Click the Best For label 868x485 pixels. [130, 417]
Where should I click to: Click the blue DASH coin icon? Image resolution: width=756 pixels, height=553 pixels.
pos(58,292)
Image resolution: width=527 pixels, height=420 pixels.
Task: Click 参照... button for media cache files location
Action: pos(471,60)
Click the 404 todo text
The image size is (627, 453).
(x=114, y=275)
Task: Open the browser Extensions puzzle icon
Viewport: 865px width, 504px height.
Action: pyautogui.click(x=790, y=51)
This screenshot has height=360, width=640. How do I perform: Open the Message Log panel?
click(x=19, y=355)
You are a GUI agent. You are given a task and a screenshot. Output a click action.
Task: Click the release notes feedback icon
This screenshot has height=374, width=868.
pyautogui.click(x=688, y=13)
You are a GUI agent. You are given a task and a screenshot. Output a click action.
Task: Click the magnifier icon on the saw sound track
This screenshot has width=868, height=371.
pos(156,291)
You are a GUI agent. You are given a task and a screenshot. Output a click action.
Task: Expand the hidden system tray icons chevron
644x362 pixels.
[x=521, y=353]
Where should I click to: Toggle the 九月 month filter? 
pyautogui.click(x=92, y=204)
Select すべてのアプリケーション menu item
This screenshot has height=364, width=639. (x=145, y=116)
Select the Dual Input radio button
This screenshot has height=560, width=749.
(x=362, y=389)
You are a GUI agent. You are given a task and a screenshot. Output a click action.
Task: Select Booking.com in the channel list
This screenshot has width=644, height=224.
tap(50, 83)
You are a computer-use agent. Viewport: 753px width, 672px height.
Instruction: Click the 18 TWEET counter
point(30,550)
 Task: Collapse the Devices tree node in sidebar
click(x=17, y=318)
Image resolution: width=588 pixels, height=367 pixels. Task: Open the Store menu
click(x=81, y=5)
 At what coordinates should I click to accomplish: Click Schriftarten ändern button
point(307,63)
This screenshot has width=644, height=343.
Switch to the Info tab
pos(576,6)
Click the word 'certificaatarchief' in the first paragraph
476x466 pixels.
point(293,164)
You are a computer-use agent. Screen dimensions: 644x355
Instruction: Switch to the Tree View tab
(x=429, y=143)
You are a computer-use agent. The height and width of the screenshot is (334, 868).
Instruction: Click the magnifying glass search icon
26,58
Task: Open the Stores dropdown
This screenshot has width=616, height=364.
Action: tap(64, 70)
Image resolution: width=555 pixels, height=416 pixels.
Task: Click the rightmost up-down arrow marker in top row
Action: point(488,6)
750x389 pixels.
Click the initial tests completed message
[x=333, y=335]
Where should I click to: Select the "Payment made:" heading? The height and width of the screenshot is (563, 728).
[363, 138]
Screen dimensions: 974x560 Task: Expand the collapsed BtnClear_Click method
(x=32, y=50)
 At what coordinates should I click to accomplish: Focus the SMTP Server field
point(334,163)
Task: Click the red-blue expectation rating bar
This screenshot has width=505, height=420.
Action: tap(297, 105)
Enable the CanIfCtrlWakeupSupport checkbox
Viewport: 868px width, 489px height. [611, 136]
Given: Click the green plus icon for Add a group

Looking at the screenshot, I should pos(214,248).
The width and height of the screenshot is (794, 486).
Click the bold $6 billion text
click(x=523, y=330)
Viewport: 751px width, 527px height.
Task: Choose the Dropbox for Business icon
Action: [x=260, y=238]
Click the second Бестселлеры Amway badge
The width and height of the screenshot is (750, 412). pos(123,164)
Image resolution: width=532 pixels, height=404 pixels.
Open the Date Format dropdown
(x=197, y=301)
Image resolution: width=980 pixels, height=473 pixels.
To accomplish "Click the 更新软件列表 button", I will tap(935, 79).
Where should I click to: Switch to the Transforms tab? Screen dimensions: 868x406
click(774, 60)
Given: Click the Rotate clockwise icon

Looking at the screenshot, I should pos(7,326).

What the exercise asks -
All of the material should appear again, reproduced word for word.

Result of this exercise -
Click the Best For label 868x485 pixels. [130, 417]
Where should I click to: Click the blue DASH coin icon? Image resolution: width=756 pixels, height=553 pixels.
pos(58,292)
Image resolution: width=527 pixels, height=420 pixels.
Task: Click 参照... button for media cache files location
Action: pos(471,60)
Click the 404 todo text
The image size is (627, 453).
(x=114, y=275)
Task: Open the browser Extensions puzzle icon
Viewport: 865px width, 504px height.
Action: pyautogui.click(x=790, y=51)
This screenshot has height=360, width=640. How do I perform: Open the Message Log panel?
click(x=19, y=355)
You are a GUI agent. You are given a task and a screenshot. Output a click action.
Task: Click the release notes feedback icon
This screenshot has height=374, width=868.
pyautogui.click(x=688, y=13)
You are a GUI agent. You are given a task and a screenshot. Output a click action.
Task: Click the magnifier icon on the saw sound track
This screenshot has width=868, height=371.
pos(156,291)
You are a GUI agent. You are given a task and a screenshot. Output a click action.
Task: Expand the hidden system tray icons chevron
644x362 pixels.
[x=521, y=353]
Where should I click to: Toggle the 九月 month filter? 
pyautogui.click(x=92, y=204)
Select すべてのアプリケーション menu item
This screenshot has height=364, width=639. (x=145, y=116)
Select the Dual Input radio button
This screenshot has height=560, width=749.
(x=362, y=389)
You are a GUI agent. You are given a task and a screenshot. Output a click action.
Task: Select Booking.com in the channel list
This screenshot has width=644, height=224.
tap(50, 83)
You are a computer-use agent. Viewport: 753px width, 672px height.
Instruction: Click the 18 TWEET counter
point(30,550)
 Task: Collapse the Devices tree node in sidebar
click(x=17, y=318)
Image resolution: width=588 pixels, height=367 pixels. Task: Open the Store menu
click(x=81, y=5)
 At what coordinates should I click to accomplish: Click Schriftarten ändern button
point(307,63)
This screenshot has width=644, height=343.
Switch to the Info tab
pos(576,6)
Click the word 'certificaatarchief' in the first paragraph
476x466 pixels.
point(293,164)
You are a computer-use agent. Screen dimensions: 644x355
Instruction: Switch to the Tree View tab
(x=429, y=143)
You are a computer-use agent. The height and width of the screenshot is (334, 868).
Instruction: Click the magnifying glass search icon
26,58
Task: Open the Stores dropdown
This screenshot has width=616, height=364.
Action: tap(64, 70)
Image resolution: width=555 pixels, height=416 pixels.
Task: Click the rightmost up-down arrow marker in top row
Action: point(488,6)
750x389 pixels.
Click the initial tests completed message
[x=333, y=335]
Where should I click to: Select the "Payment made:" heading? The height and width of the screenshot is (563, 728).
[363, 138]
Screen dimensions: 974x560 Task: Expand the collapsed BtnClear_Click method
(x=32, y=50)
 At what coordinates should I click to accomplish: Focus the SMTP Server field
point(334,163)
Task: Click the red-blue expectation rating bar
This screenshot has width=505, height=420.
Action: tap(297, 105)
Enable the CanIfCtrlWakeupSupport checkbox
Viewport: 868px width, 489px height. [611, 136]
Given: Click the green plus icon for Add a group

Looking at the screenshot, I should pos(214,248).
The width and height of the screenshot is (794, 486).
Click the bold $6 billion text
click(x=523, y=330)
Viewport: 751px width, 527px height.
Task: Choose the Dropbox for Business icon
Action: [x=260, y=238]
Click the second Бестселлеры Amway badge
The width and height of the screenshot is (750, 412). pos(123,164)
Image resolution: width=532 pixels, height=404 pixels.
Open the Date Format dropdown
(x=197, y=301)
Image resolution: width=980 pixels, height=473 pixels.
To accomplish "Click the 更新软件列表 button", I will tap(935, 79).
Where should I click to: Switch to the Transforms tab? Screen dimensions: 868x406
click(774, 60)
Given: Click the Rotate clockwise icon

Looking at the screenshot, I should pos(7,326).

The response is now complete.